Blue-chip stocks are shares of large, established, and financially stable companies that have been around for a long time. The term "blue chip" comes from the game of poker, where a blue chip holds the highest value. On Wall Street, a blue-chip stock is usually a highly valued and well-known company with characteristics that benefit investors over the long run, such as stable cash flows and consistent dividends.
Blue-Chip Stock Stability
Most investors understand that blue-chip stocks have stable earnings. During an economic downturn, investors may turn to these perceived "safe havens" because of their steady nature. Some people believe that blue-chip companies can offer security during periods of slower growth due to their experienced executive teams combined with their ability to generate stable profits.
- The term "blue chip" comes from poker, where the blue chips hold the highest value.
- On Wall Street, blue-chip stocks are shares of large established companies with steady financials and consistent dividends.
- Since many blue chips are large familiar names, investors typically invest with confidence, believing that these stocks will be the first to rebound after a bear market.
- Consistent dividend payouts over the years can help add an element of stability to share prices as well.

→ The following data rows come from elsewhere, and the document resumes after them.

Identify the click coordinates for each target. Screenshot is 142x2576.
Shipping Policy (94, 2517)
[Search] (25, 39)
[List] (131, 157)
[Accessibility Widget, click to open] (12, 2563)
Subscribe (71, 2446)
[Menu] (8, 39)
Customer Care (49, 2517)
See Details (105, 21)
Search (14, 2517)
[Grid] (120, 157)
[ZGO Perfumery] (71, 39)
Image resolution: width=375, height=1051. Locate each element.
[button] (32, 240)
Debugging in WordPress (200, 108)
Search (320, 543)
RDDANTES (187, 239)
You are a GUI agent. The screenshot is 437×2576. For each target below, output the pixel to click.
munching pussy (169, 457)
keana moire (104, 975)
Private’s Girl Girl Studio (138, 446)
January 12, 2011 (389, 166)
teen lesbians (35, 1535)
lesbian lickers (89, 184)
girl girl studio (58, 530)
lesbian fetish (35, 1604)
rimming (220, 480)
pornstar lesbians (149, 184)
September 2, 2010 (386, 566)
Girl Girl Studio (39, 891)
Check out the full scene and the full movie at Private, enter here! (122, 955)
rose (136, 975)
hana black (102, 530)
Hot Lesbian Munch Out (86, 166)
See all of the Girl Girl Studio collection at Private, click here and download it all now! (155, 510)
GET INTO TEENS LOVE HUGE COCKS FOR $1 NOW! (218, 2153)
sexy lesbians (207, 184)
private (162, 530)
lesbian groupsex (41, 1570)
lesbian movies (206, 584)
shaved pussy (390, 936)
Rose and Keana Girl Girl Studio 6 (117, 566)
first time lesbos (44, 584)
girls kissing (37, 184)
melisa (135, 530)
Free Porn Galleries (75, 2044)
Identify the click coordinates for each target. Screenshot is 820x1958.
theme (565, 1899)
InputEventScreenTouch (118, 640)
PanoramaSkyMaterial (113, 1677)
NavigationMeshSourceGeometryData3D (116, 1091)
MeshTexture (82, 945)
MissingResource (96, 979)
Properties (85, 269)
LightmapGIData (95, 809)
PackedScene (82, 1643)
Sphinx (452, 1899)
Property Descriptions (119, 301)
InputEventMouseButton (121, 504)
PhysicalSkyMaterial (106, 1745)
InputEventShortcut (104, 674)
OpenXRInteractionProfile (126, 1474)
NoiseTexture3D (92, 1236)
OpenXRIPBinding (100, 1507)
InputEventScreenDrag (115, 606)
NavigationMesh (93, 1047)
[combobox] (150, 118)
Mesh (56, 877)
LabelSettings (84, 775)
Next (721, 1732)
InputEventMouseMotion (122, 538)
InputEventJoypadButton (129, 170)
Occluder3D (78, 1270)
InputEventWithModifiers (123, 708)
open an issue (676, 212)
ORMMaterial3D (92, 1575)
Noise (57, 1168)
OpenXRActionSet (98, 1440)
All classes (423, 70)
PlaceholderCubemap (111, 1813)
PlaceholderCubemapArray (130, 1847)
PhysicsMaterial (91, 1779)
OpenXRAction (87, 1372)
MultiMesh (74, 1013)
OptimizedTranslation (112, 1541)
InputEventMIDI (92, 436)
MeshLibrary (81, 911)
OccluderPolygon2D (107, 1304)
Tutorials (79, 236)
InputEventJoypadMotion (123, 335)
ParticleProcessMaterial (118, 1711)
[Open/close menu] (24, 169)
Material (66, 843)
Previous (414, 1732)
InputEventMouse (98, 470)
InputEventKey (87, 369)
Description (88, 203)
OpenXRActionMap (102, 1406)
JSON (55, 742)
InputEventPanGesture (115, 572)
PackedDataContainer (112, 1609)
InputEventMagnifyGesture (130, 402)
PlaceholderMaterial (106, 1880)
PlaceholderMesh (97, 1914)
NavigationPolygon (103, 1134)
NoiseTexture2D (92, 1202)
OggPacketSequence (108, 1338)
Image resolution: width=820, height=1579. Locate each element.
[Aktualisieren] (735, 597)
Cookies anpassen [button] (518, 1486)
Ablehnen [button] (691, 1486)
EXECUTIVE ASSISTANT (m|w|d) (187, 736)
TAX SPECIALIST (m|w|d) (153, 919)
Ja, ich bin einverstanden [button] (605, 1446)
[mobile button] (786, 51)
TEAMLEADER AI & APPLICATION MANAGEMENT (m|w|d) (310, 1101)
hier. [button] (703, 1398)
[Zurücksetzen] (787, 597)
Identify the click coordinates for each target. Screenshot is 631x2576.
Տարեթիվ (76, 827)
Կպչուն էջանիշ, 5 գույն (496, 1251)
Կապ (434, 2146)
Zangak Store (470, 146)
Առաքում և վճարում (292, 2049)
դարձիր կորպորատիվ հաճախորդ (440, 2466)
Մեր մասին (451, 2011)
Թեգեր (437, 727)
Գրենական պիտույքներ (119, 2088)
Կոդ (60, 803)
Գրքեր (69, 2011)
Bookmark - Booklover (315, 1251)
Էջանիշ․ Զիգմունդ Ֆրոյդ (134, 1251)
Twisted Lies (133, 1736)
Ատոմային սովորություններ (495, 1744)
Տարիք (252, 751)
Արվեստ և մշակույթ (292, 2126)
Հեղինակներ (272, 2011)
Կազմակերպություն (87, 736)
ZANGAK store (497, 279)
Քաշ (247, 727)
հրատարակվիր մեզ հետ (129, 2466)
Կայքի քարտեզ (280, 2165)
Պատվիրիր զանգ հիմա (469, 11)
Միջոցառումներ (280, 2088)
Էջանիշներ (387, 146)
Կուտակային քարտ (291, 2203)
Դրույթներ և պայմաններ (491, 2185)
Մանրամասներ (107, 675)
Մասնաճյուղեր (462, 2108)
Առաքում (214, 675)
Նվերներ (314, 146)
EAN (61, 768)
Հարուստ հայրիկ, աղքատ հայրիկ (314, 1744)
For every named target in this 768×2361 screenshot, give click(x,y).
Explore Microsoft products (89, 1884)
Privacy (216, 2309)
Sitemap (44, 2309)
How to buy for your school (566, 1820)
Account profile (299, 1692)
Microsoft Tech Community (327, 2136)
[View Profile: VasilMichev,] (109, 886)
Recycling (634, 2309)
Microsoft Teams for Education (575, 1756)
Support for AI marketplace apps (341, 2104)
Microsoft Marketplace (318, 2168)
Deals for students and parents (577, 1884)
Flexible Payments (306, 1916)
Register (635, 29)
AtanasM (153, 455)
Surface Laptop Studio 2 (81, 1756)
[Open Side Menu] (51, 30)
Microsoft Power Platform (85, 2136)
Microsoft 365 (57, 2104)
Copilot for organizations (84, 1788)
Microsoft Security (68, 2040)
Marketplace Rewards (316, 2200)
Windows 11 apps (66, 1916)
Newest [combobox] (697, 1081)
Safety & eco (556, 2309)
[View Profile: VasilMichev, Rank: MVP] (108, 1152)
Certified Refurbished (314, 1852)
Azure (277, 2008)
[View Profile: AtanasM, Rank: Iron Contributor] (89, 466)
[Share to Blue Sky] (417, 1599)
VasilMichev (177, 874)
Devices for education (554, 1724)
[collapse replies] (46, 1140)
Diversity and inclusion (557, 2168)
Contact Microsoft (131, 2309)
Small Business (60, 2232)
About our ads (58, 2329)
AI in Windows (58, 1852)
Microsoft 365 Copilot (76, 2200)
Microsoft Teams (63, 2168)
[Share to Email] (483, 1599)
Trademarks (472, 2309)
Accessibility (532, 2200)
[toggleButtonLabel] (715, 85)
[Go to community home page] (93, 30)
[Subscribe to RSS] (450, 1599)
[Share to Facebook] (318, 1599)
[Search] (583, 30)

A blue-chip stock is typically large in size (with a market capitalization in the billions) and a leader in its sector or industry. The company is usually a familiar and easily recognizable name, which gives investors a sense of added confidence when adding the stock to their portfolios. That's because, if stocks fall into a bear market, these well-established popular names will likely be among the first to recover. There is little risk that they will go out of business during an economic downturn.
Blue-Chips and Dividends
Since blue-chip shares are typically mature companies that have achieved large market caps, most pay dividends. Dividends represent a portion of the company's profits that are distributed to shareholders in the form of quarterly payments. Smaller companies that are growing fast typically retain all of their earnings in order to invest in future growth. These growth stocks may eventually pay dividends once they are of sufficient size and begin to see fewer opportunities to invest in themselves. At that point, they begin distributing excess earnings to their shareholders. Until then, a fast-growing or young company is not likely to pay any dividends.
A blue-chip stock, on the other hand, has seen increased and uninterrupted dividends over time. In the long run, the benefit to the shareholder from the dividend payments is portfolio income, regardless of the daily swings in the share price. Dividend payments can also help to protect against the adverse effects of inflation because dividends represent earnings, which can increase along with the general cost of living.
The Bottom Line
Blue-chip stocks typically have solid balance sheets, steady cash flows, proven business models, and a history of increasing dividends. For that reason, investors generally consider blue-chip stocks to be among the most secure stock investments because of their track records and performance history. So, while blue-chips are not immune from losses if the broader stock market enters a bearish phase, the idea is that these names will be less volatile than smaller growth companies and will also be the first to rebound when the market eventually recovers.